** begin ARTICLE **

The La-7 in War Thunder
An X-ray view of the La-7
In War Thunder, the La-7 is one of the main Soviet fighters of Era IV. In game, it is available in two versions, differing in armament - the regular La-7 armed with 2 ShVAK 20mm cannons, and the upgraded La-7B-20, armed with 3 Berezin B-20S 20mm cannons. Both aircraft are placed quite low in the Battle Rating spread, which means that you will still engage Era III aircraft. The strengths of both La-7 variants lie in very good low altitude performance - ideally, you want to engage your enemies at altitudes lower than 5 km - higher up, the power output of the engine reduces drastically, making you an easy target. Aside from the speed, the La-7 possesses very good turning capabilities - while it is not as good a turner as some British and Japanese designs, it can give many German and US aircraft a run for their money.

** end ARTICLE **
** begin SOURCE DATA **

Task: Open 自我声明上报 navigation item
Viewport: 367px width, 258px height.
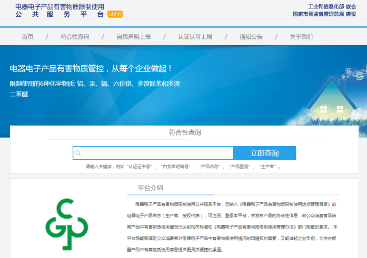Action: (134, 37)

** end SOURCE DATA **

WORK INSTRUCTIONS:
Copy the La-7 article from the words "The La-7 in" through "for their money.", renaming "Battle Rating" as "BR". Work only from the La-7 article.

FINAL RESULT:
The La-7 in War Thunder
An X-ray view of the La-7
In War Thunder, the La-7 is one of the main Soviet fighters of Era IV. In game, it is available in two versions, differing in armament - the regular La-7 armed with 2 ShVAK 20mm cannons, and the upgraded La-7B-20, armed with 3 Berezin B-20S 20mm cannons. Both aircraft are placed quite low in the BR spread, which means that you will still engage Era III aircraft. The strengths of both La-7 variants lie in very good low altitude performance - ideally, you want to engage your enemies at altitudes lower than 5 km - higher up, the power output of the engine reduces drastically, making you an easy target. Aside from the speed, the La-7 possesses very good turning capabilities - while it is not as good a turner as some British and Japanese designs, it can give many German and US aircraft a run for their money.